* START GIVEN RECORDS *

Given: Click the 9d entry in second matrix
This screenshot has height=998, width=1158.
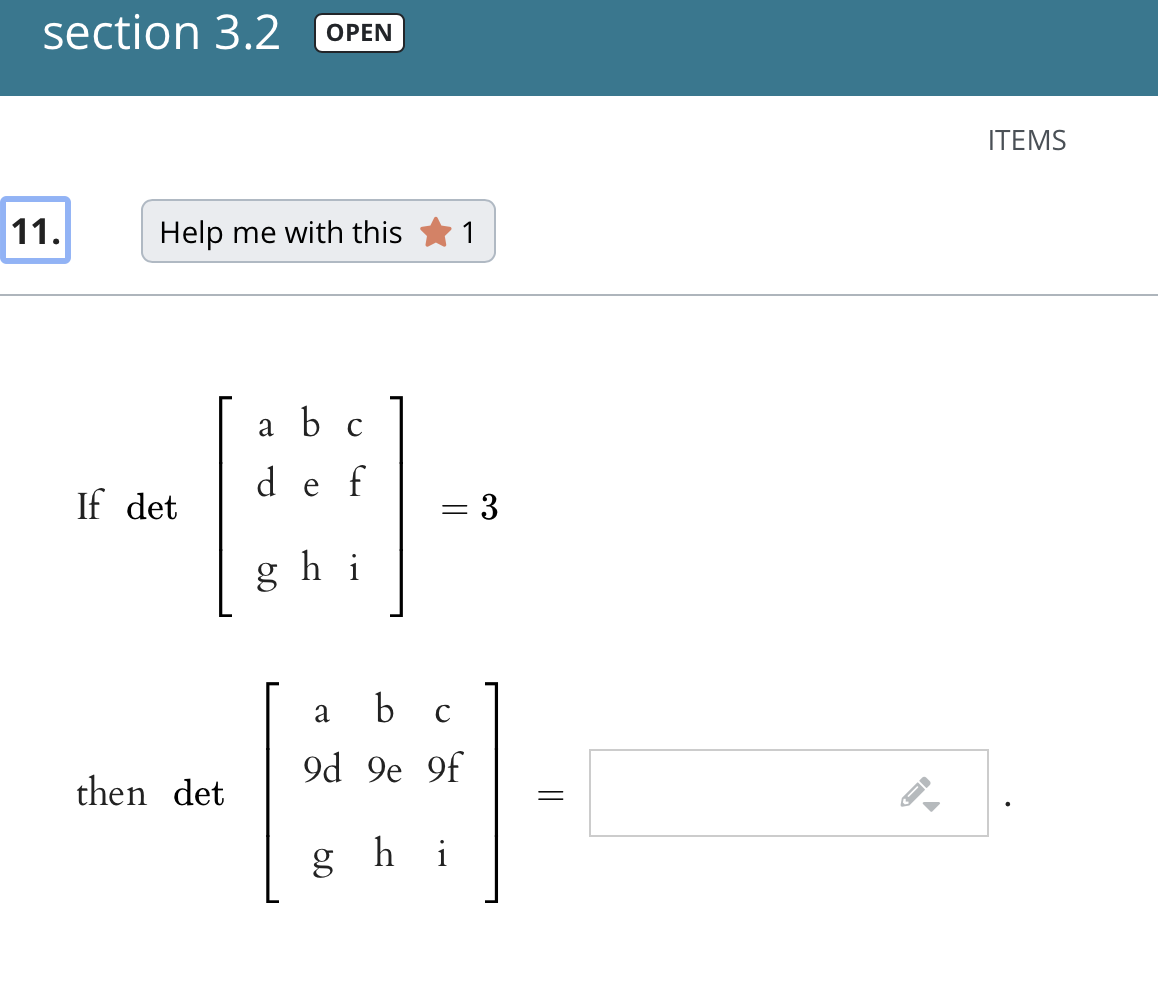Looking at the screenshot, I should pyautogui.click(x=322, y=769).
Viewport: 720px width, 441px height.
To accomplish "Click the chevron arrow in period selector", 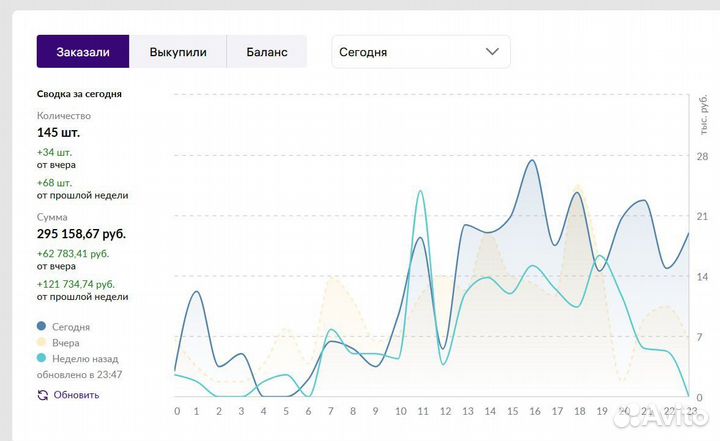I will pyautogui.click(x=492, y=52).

* END GIVEN RECORDS *

PROBLEM: Count the lines in the records above that contain the string "height", treating case as significant. Reply with the number alone.

ANSWER TO THE EXERCISE: 2